Take a look around anywhere, from your local grocery store to the park by your home, and you’ll quickly realize that a whole lot of people suffer from bad, or improper, posture. While most of us have become accustomed to sitting, standing, or walking a certain way (which is why we don’t give it much thought), the truth is that the way we hold ourselves physically contributes a lot to our overall health and wellbeing, physically and mentally. Not only does poor posture create pain and discomfort in the physical body, but it also leads to things like decreased confidence and higher levels of stress.

Taking time to reevaluate your posture is an important part of taking care of yourself. Remember, pain and discomfort in your body are not “normal” no matter what your age is!

Although we spend a lot of time sitting these days, sitting isn’t necessarily the root cause of our poor posture. (It definitely is a contributing factor, however!) More aptly, we can say that how we sit determines whether or not we have proper or improper posture. If you sit for eight hours straight, for example, it’s going to have a negative impact on your posture. The more you can get up and move during your day, the more you’ll be able to keep your posture in a healthy, optimally functioning state. 

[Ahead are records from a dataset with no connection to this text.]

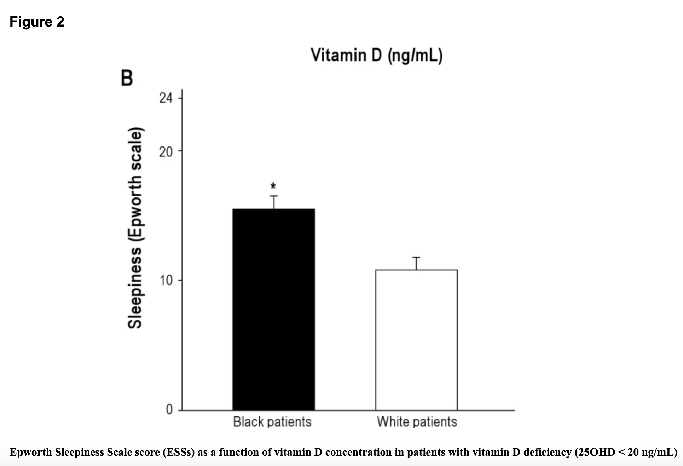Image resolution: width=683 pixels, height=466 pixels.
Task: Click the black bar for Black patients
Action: [x=273, y=310]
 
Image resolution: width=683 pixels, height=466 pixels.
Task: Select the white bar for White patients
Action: [x=416, y=340]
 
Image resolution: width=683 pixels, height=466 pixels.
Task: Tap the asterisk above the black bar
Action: [x=273, y=186]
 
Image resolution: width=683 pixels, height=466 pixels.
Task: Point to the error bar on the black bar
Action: [x=274, y=202]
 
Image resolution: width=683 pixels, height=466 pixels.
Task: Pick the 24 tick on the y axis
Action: [x=166, y=98]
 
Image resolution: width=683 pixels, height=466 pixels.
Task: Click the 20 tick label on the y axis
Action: [x=166, y=152]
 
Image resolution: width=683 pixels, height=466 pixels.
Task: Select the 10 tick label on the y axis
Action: [x=166, y=281]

Rather than trying to “fix” how you sit, one of the most effective ways to improve your posture is actually to consider how you walk. Because your psoas muscle shortens when you sit, it’s important to lengthen and reset it as you walk, which means actually feeling a stretch in the upper inside of your thigh.

As you start to think more about your posture in general, whether when you’re walking or sitting, it’s important to remember that the best posture is always upright and relaxed. Additionally, you want your pelvis to be slightly tipped forward so that your spinal column can properly stack. The more your bones stack correctly, the less your muscles have to work to keep them in position — and that means less strain and pain!

If you believe that “good posture” is when your muscles are tense and your shoulders are pulled back tightly, then you’re missing the point of what real proper posture looks like. When your body is aligned correctly and your muscles are toned enough to offer support without strain, then great posture becomes second nature. Some of the muscles you want to gently engage for good posture include your deep abdominal muscles and the deep back muscles close to your spine. Exercises like swimming, jogging, and biking are all great for this. Additionally, strong glutes helps you maintain great posture, especially when you’re walking and standing upright. The more you can actively engage your glutes as you’re going about your day, the more you’ll start to see your posture naturally improve. 

Great posture doesn’t happen overnight. It takes work. But when you’re mindful about what good posture is and how to achieve it, you can start making progress every single day — and it adds up quickly! Don’t let age ever stop you from working on your posture because it’s an absolute myth that it naturally gets worse as you get older. You can enjoy great posture and a pain-free back at any age!